Firstly, the years between 1989 and 2000 are typically considered to be a period that fashion forgot."

They are?

"Secondly, what we are seeing of the nineties is only an insipid distillation of what the decade was about; or at least what I think it was about, having lived through it. A a recent concert, I heard teenagers belting out and butchering songs from The Dandy Warhols and Fat Boy Slim, among other artists. To my ears, these groups’ songs were hardly reflective of a tumultuous decade that witnessed the disintegration of the Soviet Union, the rise of the Internet and New Labour in Britain, the Gulf War (part one) and a presidential indiscretion that profoundly skewed our perspective of politics and cigars....."

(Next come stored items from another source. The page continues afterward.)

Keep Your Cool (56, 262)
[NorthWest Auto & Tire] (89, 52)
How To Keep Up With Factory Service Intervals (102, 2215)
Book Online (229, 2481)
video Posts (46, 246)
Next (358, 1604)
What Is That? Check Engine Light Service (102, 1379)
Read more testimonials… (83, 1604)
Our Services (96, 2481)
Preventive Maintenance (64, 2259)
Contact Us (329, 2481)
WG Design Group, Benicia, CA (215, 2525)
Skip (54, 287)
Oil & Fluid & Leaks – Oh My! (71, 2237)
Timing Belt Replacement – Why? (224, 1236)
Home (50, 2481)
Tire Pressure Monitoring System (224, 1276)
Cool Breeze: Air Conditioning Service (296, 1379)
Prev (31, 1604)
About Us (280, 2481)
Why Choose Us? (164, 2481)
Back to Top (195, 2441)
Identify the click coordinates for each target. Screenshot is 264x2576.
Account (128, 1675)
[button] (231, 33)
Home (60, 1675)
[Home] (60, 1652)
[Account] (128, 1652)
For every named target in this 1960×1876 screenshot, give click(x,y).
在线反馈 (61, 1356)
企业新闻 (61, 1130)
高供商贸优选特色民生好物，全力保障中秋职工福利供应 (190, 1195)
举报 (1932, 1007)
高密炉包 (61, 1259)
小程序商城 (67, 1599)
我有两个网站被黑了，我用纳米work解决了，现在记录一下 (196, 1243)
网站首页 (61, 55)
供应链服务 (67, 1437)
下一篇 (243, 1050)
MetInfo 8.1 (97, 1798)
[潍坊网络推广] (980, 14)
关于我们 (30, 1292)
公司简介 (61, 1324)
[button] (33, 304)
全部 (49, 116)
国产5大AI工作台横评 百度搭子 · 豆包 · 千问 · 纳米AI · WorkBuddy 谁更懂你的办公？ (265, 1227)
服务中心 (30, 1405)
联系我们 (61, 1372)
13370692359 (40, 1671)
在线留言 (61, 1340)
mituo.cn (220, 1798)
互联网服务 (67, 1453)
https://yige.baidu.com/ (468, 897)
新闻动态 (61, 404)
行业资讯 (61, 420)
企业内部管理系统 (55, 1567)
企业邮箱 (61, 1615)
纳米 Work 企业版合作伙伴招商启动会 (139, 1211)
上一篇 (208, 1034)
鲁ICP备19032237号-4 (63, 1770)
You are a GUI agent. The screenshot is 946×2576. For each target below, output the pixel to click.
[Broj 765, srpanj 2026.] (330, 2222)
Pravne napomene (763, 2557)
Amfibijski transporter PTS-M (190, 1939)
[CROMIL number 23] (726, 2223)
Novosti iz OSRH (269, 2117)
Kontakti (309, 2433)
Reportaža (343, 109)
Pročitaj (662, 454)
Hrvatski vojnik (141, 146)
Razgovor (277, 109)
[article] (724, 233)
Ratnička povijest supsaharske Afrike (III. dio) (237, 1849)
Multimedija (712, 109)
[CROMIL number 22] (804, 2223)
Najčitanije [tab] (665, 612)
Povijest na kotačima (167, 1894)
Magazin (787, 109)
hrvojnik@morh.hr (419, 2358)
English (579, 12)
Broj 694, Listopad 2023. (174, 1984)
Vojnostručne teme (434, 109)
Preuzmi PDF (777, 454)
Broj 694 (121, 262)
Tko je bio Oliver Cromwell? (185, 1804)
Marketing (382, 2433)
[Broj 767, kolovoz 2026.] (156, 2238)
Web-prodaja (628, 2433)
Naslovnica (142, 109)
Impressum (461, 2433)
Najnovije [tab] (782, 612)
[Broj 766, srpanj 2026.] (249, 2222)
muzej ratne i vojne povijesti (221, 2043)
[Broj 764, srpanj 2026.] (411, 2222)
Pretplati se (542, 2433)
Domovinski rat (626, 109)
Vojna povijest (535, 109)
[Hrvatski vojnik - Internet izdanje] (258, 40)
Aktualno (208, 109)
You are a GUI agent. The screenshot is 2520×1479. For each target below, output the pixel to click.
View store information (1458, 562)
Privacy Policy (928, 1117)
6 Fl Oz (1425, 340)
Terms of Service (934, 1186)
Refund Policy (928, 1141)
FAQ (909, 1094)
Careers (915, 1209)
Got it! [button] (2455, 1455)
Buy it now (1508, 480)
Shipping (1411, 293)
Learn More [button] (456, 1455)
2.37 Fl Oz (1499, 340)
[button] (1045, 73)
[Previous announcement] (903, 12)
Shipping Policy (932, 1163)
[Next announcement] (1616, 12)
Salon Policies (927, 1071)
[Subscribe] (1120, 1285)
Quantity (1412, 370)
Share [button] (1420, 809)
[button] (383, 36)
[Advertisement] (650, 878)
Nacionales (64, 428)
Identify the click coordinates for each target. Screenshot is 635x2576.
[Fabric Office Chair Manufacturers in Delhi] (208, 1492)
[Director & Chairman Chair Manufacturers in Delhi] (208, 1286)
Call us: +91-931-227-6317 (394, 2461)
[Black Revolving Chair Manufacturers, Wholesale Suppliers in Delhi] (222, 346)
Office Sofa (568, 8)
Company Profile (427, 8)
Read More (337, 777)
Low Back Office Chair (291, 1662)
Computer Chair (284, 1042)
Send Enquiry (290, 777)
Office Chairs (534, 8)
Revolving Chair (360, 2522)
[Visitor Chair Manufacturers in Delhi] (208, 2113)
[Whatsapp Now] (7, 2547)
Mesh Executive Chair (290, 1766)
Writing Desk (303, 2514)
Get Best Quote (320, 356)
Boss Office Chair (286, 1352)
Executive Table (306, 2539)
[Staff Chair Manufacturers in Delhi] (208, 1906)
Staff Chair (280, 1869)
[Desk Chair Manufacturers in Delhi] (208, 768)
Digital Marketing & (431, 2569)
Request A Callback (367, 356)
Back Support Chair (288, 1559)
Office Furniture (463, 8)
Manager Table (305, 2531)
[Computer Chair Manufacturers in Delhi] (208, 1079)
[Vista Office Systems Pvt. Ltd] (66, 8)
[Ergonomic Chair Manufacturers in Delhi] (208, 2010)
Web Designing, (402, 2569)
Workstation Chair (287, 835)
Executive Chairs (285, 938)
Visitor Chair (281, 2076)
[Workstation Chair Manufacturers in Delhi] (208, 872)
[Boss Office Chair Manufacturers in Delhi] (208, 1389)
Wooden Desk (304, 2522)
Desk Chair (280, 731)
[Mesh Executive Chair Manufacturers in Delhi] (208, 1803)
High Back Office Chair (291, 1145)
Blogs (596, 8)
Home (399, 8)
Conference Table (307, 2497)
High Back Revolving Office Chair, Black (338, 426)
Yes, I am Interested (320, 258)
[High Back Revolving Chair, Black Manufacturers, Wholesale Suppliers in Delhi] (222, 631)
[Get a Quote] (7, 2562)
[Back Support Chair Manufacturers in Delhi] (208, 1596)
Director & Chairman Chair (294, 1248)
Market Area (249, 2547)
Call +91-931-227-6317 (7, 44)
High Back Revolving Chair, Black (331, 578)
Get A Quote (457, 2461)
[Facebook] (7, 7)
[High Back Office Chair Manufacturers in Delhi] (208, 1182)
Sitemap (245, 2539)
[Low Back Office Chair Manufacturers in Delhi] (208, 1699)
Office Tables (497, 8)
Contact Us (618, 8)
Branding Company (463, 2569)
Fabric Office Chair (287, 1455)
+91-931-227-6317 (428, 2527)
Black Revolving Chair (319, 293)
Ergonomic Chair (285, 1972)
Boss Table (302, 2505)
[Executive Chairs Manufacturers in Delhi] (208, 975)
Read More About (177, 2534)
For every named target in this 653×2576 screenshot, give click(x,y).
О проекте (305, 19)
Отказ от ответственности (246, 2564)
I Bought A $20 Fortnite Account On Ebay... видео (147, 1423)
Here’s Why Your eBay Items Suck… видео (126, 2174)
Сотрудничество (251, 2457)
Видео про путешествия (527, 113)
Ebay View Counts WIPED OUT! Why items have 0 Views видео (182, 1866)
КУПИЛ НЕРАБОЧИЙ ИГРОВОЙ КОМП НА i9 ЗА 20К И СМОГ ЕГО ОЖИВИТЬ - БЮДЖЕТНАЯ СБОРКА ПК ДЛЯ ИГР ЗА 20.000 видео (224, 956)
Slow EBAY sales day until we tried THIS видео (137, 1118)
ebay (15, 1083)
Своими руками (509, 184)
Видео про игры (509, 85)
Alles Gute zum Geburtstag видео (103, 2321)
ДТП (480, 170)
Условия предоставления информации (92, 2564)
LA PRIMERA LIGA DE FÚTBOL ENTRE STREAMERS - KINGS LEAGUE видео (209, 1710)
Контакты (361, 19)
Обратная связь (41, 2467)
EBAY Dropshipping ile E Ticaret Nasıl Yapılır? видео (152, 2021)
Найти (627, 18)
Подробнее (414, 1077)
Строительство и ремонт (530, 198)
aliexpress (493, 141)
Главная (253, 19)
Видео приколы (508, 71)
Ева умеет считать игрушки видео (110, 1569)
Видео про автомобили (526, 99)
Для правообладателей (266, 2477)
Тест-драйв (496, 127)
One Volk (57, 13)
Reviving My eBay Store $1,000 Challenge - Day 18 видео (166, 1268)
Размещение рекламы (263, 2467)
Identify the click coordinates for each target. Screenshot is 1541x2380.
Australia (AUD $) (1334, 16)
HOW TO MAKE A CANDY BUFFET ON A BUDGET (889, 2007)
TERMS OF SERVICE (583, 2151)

Thing is, it wasn't that tumultuous decade, at least compared with the current decade, or the preceding three.  That's why people look back wistfully to it. 

1 comment:

  1. Haha yes. "...the disintegration of the Soviet Union, the rise of the Internet and New Labour in Britain, the Gulf War (part one) and a presidential indiscretion that profoundly skewed our perspective of politics and cigars....."

    The barrel is really being scraped there for incidents to make the Nineties sound momentous. Philip Roth has a great line - IIRC in 'The Human Stain' - written from the 2000s looking back at the 1990s, where he says something like "those were the days when it really seemed there was no issue as important in the world as a stain on an intern's dress."

    You have to admire the ambition though: trying to claim epoch-defining significance for The Dandy Warhols and Fatboy Slim the say some people write about the Beatles and the Stones.